At night before you go to bed leave your phone in another room. I know the idea of this can create anxiety but I’m not buying the ‘I use my phone as an alarm clock’ excuse. Get an alarm clock and try it for 7 days. With this one small change you’ll be less likely to check your notifications when you wake up in the middle of the night. You might even get back into reading more books or start journaling instead of stalking your ex on Facebook. And for those of you who struggle with sleep it might help you get into a better sleeping pattern.
If you’re constantly on your phone throughout the day and have difficulty concentrating on the job in hand, turn off incoming pings and alerts or leave your phone in your bag or pocket. If you’re involved in a million whatsapp groups like I am, turn them to mute. You’ll find yourself being way more productive throughout the day. Not only that, when you’re less obsessed with your phone you’re more likely to engage and interact with those around you. Most importantly, you’ll have more time for yourself. There are plenty of things you could be doing with your time (see point 1) rather than comparing yourself to others on Instagram or Facebook.
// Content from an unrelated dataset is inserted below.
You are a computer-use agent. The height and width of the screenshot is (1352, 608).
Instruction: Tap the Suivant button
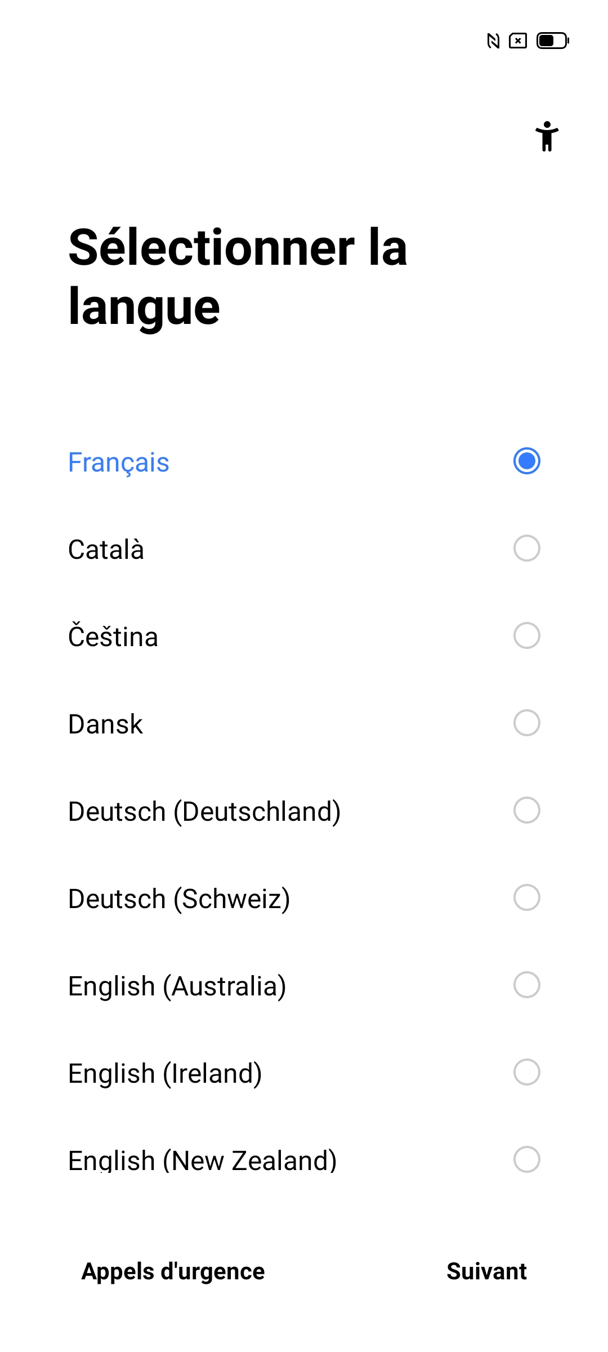486,1271
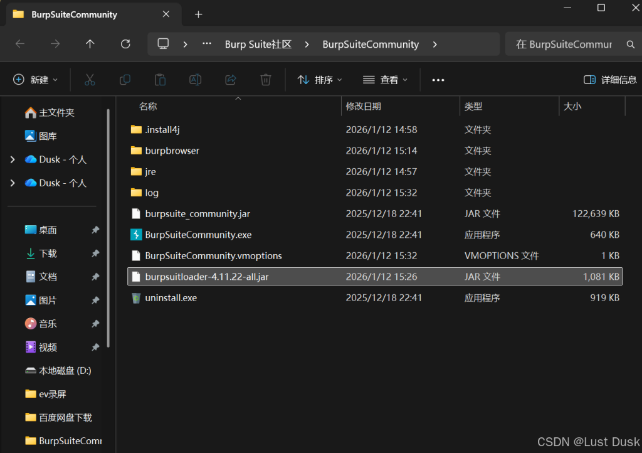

There are many things you can do to help alleviate your stress and anxiety. I suggest you try and find one thing that works for you. You don’t need to change everything in your life all at once, by doing that you’re setting yourself up to fail. Whether it’s deciding that you need some time out for yourself, exercising regularly, eating healthy, writing out what’s going on in your mind or just disconnecting from the digital world, the choice is yours. Try it out for a week and see if it has helped reduce your stress and anxiety.
Remember – You have more control over your life than you think. As time goes on you’ll see that change can be less scary. And if you are feeling very overwhelmed by life help is always available – reach out and contact a professional counsellor or psychotherapist. The first step in the right direction may end up being your biggest.